Broadcasters go to die in the world of the three-man booth. The set-up is a graveyard for even the most distinguished voices. We hear it on a weekly basis, where everyone is trying to get their point across at once to create a cataclysm of useless noise. Jim Ross was the voice of WCW (strike one), a man with a thick southern accent (strike two), and the third wheel of a menagerie of three-man teams in his first few years in the WWE (strike three). Somehow, someway, he wasnt out.

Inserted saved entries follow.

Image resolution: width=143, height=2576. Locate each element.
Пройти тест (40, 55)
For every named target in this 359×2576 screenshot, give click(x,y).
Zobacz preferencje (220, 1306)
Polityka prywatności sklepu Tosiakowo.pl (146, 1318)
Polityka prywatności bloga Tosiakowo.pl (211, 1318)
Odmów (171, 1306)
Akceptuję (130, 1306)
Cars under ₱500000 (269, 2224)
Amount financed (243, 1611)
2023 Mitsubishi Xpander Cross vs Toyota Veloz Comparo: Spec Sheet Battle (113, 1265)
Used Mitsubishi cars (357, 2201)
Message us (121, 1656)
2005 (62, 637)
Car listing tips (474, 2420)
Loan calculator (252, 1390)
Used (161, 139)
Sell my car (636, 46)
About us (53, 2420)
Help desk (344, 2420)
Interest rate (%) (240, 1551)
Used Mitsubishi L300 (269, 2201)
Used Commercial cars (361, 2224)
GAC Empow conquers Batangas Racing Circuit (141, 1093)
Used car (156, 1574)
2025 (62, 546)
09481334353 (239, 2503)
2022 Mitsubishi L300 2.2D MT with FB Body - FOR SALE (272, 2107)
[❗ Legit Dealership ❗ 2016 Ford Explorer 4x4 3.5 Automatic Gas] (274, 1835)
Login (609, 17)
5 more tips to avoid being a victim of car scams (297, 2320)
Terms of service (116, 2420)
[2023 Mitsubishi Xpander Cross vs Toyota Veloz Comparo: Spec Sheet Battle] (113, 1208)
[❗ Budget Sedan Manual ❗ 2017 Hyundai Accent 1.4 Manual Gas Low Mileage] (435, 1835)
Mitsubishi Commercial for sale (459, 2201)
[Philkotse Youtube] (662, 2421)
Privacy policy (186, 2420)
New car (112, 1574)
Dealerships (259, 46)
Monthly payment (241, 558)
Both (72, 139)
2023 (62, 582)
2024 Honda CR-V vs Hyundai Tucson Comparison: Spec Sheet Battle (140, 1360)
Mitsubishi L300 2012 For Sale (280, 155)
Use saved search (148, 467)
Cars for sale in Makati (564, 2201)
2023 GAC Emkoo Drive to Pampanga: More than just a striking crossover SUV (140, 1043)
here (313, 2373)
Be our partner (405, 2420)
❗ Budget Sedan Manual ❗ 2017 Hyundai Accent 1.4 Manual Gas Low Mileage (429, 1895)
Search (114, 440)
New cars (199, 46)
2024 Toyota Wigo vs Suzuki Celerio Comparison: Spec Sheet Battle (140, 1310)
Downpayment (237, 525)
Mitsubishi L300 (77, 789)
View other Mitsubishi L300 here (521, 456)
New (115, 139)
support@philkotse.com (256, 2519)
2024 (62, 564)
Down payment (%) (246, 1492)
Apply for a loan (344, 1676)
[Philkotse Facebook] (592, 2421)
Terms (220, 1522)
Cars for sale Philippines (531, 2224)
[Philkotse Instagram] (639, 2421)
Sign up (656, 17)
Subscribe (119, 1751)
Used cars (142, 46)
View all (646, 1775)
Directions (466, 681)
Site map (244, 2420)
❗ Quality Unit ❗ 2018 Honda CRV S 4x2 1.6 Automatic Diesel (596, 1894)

After facing the trials of having his contract expire, and being brought back in for a second chance for those inevitable three-man booths with incalculable talents, Monday Night RAW settled in behind the booming voices and opinions of Jim Ross and the miscreant Jerry Lawler. Ross donned a cowboy hat as a rib by McMahon and Co., and used the new image to his advantage as it gave fans a trustworthy face to go along with his unwavering, iconic voice. Ross stood up to his bouts of Bells Palsy in gutsy fashion, just another underdog intricacy to perhaps the most beloved babyface in the companys history. As Bobby Heenan was to being bad, Ross was to being good, proving that not everyones worth in wrestling is measured by what they do between the ropes.